On the facts, the Revenue failed to exercise this duty to make a decision as to whether payment or security was required. Rahim J. held that independent of its statutory duty, the Revenue had also, by virtue of its established practice of exercising its discretion in relation to the security required at the objection stage, created a legitimate expectation that it would do so. In the absence of the payment of the assessed amount or approved security, the 2010 Objections remained imperfect and inactive and time had not begun to run for the purpose of section 40(3) of the VA. Rahim J. ordered that the Revenue make a decision in relation to whether payment or security was required and to inform the taxpayer within 30 days of the Order. 

Off-Set VAT Refunds

The 2007 Objections having been determined in favour of the taxpayer, Rahim J. condemned the application of VAT refunds owed to the taxpayer to the assessed liabilities to which the taxpayer objected in 2007. Interestingly, Rahim J also ordered that the set off of additional liabilities in respect of the 2010 Objections was stayed pending the determination of the Objections.


As this decision stands, it is now understood that a taxpayer has three different options available to it for filing an Objection, each with distinct consequences:

  1. Filing an objection letter along with payment of the sum of liability for which the taxpayer has been assessed.

In this scenario, the 6-month timeline begins to run immediately and a failure on the part of the Revenue to make a determination of the Objection within that time would result in the determination being made in favour of the taxpayer with no regard to the merits or demerits of the taxpayer’s case.

  1. Filing an objection letter initially without payment but providing payment or security subsequently.

In such event, the 6-month timeline is deemed to start after a “reasonable time” has elapsed since the security was provided. (2 weeks in this case)

  1. Filing an objection letter without payment and without security.

While the 6-month timeline never begins in this circumstance, where a letter of objection is filed without payment or security, the Objection is not entirely void. It places an obligation upon the Revenue to determine whether it will waive a requirement for payment or security pursuant to section 40(2) of the VA – despite the fact the taxpayer did not formally request such consideration. Furthermore, it appears that from the time that an objection letter is lodged and until the Revenue makes such decision, this ‘imperfect’ Objection may act as a “stay” preventing the Revenue from applying its power to set off any VAT refunds against the taxpayer’s liability under section 35(2) of the VA. Interestingly, an ‘imperfect Objection’ never lapses or expires. In other words, should the Revenue fail to make a section 40(2) determination, the imperfect Objection effectively operates as a continuous bar to a unilateral section 35(2) set-off by the Revenue!

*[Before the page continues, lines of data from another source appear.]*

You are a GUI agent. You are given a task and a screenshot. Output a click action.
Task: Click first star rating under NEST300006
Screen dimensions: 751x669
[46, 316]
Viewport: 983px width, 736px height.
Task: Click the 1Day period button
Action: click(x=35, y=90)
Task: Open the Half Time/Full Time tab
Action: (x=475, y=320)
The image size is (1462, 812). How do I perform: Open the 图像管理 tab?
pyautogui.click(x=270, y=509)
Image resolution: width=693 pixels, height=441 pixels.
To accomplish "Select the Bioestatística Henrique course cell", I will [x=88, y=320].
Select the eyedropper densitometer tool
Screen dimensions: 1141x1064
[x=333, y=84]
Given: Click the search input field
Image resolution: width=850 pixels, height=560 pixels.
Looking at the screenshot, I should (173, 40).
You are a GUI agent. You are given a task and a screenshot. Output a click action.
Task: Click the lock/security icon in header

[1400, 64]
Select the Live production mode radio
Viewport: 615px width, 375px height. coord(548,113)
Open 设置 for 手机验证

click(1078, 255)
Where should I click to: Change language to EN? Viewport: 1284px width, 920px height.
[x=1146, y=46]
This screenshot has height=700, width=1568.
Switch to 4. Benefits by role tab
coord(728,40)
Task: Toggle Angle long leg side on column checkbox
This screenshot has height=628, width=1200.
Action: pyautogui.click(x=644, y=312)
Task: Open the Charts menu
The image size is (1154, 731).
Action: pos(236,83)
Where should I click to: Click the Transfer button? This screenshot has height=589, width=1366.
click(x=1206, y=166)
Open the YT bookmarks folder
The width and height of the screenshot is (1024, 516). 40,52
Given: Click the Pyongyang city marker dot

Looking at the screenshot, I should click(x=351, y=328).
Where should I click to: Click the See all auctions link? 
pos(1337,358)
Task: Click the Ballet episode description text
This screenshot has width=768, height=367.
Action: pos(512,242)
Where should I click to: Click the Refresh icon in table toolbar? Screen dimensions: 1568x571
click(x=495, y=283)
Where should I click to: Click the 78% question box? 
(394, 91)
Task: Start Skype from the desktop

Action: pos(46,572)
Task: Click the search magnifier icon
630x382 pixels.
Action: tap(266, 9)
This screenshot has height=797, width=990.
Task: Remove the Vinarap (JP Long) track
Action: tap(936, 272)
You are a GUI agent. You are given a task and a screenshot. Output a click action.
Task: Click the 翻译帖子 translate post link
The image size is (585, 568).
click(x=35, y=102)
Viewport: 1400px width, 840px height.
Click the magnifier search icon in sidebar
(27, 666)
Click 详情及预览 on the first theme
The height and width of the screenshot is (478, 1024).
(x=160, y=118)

The instant case is an example of judicial review being employed to improve fairness and predictability in the conduct of the Revenue. While the specific implications of this decision bestow good news for the taxpayer, the true value is in the subtext – that there is a forum within which a taxpayer may ventilate issues where there is wider remit than that of the Tax Appeal Board; one within which fairness to the taxpayer is a central concern. This is – in no small measure – promising.